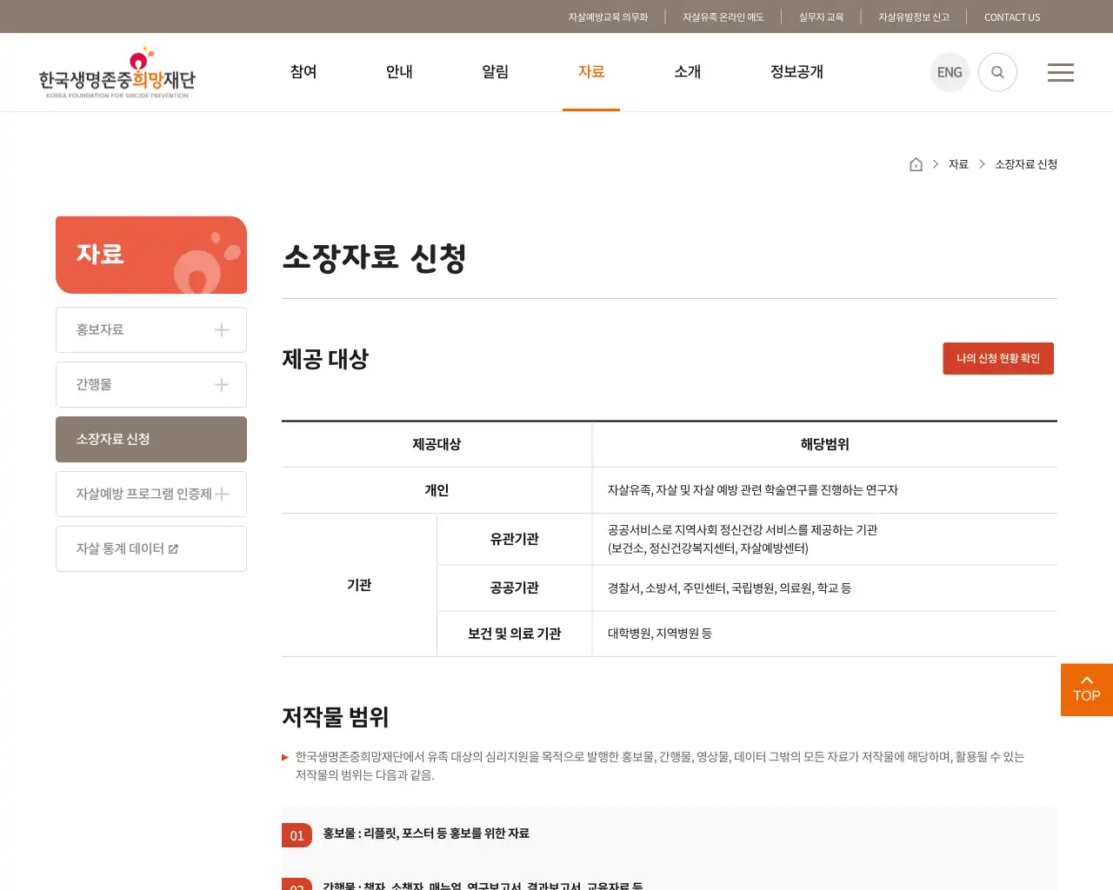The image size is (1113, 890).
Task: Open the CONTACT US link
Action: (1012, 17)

* * *

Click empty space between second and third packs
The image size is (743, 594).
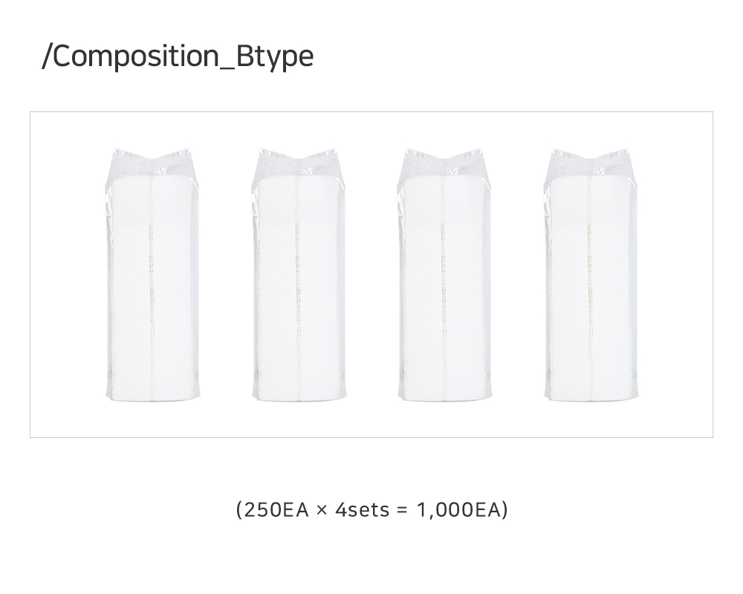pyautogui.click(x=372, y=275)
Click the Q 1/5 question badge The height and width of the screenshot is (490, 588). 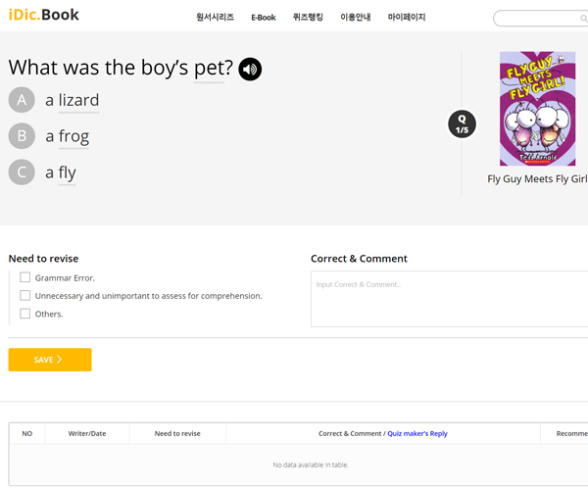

* * *

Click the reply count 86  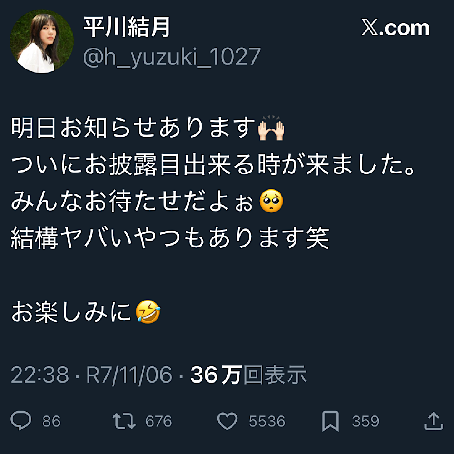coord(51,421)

* * *

= Exercise details =
From the line with "The image size is (743, 594)." up to and including the line with "Click the Q" above, retype every line exactly and nothing more; leave out the pictures.

= Written answer =
The image size is (743, 594).
pyautogui.click(x=372, y=275)
Click the Q 1/5 question badge The height and width of the screenshot is (490, 588). 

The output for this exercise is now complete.